The Irish fibre optic data company Hibernia Atlantic, which is owned by Ken Peterson (whose company Columbia Ventures also owns Magnet Networks), has signed a major deal to link Virgin Radio via Gigabit Ethernet to Telx, New York City’s most network-dense interconnect facility.

Under the deal, Hibernia will provide Virgin Radio with three different cable routes with Gigabit Ethernet across the Atlantic and within the UK and New York City.

The 12,200-km fibre optic transatlantic cable system owned by Hibernia was originally laid by 360 Networks at a cost of €900m. It was acquired by Columbia Ventures almost four years ago for a fraction of that sum at just US$18m after 360 Networks filed for Chapter 11 bankruptcy protection in the US.

The network can offer a capacity of 160 gigabits per second on each path — equal to 2.5 million simultaneous phone calls and at the same time broadcasting 12,000 movies.

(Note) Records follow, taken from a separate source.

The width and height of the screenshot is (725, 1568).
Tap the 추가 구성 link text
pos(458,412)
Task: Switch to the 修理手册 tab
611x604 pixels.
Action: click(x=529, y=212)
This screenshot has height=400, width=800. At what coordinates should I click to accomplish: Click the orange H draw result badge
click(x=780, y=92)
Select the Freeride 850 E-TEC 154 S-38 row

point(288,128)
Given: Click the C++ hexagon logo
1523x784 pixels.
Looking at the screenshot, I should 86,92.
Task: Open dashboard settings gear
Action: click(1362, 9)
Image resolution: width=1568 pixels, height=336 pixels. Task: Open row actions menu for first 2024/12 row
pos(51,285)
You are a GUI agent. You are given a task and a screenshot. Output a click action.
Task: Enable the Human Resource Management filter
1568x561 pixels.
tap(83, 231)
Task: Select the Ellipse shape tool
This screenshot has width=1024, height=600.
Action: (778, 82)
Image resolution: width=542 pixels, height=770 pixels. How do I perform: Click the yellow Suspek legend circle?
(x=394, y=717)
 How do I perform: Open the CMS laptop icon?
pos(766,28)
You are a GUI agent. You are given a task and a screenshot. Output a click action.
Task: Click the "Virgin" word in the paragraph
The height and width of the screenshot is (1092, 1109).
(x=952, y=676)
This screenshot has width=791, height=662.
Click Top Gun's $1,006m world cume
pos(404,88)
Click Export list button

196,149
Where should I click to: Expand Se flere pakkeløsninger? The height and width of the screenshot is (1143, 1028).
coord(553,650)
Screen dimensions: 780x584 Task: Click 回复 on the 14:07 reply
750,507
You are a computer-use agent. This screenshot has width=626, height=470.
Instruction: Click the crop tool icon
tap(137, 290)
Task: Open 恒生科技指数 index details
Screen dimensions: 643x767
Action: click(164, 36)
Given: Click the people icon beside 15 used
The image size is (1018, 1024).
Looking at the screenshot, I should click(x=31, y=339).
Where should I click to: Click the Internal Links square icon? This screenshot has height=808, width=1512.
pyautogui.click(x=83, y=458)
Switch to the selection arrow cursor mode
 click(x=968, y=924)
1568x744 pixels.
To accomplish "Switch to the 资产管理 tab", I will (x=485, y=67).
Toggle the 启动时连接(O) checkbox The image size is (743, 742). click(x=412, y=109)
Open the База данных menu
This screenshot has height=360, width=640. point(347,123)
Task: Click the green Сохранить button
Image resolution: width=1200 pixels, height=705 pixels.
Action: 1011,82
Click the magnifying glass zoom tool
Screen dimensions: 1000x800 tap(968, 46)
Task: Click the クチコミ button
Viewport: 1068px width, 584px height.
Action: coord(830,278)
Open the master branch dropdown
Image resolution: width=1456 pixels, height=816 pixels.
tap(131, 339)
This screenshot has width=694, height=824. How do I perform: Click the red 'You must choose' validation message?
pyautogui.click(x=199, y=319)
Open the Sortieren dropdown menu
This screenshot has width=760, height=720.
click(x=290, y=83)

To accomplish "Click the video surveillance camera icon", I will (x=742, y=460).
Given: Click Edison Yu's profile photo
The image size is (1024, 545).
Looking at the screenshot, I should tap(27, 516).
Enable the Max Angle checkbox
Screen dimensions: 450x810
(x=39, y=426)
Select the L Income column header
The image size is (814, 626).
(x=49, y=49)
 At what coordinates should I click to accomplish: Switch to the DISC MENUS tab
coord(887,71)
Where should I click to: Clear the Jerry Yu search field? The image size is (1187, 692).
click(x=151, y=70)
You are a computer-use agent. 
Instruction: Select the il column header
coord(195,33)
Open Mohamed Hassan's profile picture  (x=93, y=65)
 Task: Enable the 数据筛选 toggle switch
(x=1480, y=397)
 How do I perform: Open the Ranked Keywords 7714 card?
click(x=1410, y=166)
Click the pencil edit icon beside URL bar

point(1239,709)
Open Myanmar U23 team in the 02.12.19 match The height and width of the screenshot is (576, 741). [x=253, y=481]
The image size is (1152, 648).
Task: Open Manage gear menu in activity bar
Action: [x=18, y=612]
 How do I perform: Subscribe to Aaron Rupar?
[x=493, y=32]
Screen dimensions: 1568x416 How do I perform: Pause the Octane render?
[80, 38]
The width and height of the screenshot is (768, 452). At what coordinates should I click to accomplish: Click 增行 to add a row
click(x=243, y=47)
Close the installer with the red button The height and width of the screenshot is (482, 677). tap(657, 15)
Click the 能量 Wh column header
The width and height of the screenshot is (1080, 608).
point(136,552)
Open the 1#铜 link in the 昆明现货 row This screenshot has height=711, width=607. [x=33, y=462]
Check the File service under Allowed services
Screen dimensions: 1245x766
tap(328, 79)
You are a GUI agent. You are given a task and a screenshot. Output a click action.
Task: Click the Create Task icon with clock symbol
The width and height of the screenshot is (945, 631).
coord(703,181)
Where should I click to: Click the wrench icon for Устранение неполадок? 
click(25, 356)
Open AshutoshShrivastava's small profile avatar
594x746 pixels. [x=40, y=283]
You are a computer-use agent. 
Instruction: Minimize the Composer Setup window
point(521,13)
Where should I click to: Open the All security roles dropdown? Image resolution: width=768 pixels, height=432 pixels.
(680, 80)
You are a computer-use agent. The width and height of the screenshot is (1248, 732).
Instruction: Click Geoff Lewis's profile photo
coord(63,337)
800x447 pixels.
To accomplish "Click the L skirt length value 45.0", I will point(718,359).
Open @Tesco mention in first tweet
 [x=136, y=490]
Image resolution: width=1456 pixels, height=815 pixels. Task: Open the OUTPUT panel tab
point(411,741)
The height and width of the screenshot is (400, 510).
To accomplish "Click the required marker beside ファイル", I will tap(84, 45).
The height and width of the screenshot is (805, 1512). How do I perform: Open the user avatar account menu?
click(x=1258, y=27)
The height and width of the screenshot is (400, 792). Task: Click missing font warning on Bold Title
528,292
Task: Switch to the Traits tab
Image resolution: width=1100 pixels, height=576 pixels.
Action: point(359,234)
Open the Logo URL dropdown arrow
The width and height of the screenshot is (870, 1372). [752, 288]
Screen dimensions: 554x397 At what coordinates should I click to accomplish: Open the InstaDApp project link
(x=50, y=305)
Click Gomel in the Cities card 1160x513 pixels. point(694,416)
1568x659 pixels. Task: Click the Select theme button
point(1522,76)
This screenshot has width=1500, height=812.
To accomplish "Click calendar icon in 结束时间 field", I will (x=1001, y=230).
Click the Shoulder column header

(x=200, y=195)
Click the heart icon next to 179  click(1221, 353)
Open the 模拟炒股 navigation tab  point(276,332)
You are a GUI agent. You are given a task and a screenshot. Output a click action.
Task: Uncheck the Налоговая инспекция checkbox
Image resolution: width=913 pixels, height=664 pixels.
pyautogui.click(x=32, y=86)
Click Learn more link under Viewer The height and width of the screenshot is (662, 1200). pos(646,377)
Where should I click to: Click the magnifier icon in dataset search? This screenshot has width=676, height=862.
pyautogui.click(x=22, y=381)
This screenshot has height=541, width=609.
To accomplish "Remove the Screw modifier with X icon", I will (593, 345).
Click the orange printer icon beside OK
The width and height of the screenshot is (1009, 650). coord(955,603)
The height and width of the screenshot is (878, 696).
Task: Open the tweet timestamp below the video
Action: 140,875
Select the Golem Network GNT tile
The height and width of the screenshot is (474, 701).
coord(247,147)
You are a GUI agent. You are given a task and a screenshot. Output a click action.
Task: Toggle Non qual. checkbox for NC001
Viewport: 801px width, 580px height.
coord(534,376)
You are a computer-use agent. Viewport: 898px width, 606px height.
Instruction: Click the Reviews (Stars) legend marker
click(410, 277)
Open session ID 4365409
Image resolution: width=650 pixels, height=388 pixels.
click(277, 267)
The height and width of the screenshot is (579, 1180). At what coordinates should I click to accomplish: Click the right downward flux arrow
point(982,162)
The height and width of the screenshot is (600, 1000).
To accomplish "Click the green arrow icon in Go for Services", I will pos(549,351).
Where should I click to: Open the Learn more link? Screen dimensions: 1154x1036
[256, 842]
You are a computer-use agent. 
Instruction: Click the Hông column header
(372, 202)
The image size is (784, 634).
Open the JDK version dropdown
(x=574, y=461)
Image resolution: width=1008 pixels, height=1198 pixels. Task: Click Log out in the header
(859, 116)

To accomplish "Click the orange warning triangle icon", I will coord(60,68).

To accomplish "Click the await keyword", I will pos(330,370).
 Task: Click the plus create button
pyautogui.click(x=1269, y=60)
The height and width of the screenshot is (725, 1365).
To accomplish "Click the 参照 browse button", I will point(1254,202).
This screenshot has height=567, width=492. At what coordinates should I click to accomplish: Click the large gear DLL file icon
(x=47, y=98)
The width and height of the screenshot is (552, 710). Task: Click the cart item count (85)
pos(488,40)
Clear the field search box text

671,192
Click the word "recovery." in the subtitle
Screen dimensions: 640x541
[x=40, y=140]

It is understood that Virgin Radio required a secure, diverse network path and true Ethernet service while avoiding the traditional congested oceanic and terrestrial backhaul routes such as the UK’s Bude, Bristol and Whitesands areas or Long Island aerial poles and the overused Garden State Parkway.

Hibernia Atlantic met this need because it owns and operates the only direct transatlantic cable route from the US and Canada to Ireland and the UK and is providing Virgin Radio with true Ethernet over a SONET/SDH backbone. This is not a shared MPLS network similar to other traditional transatlantic carriers.

“Since turning up the circuit from the UK to New York City a few weeks ago, Virgin Radio has already provided streaming media to thousands of our listeners via Hibernia Atlantic’s secure network,” states David Jones, head of IT for Virgin Radio.

“Today’s announcement is one more testament to Virgin Radio’s reputation as the world’s most listened to station on the internet, with a proven record of adopting the latest technology to ensure our listeners the best audio experience possible. And beyond service, we also get choice.

“With our secure access to Telx within 60 Hudson Street in New York City, we now have the ability to cross-connect to over 250 network providers, from metro to international carriers, ISPs and content delivery providers, which are competing for our business. Our network has never sounded better,” Jones chimed.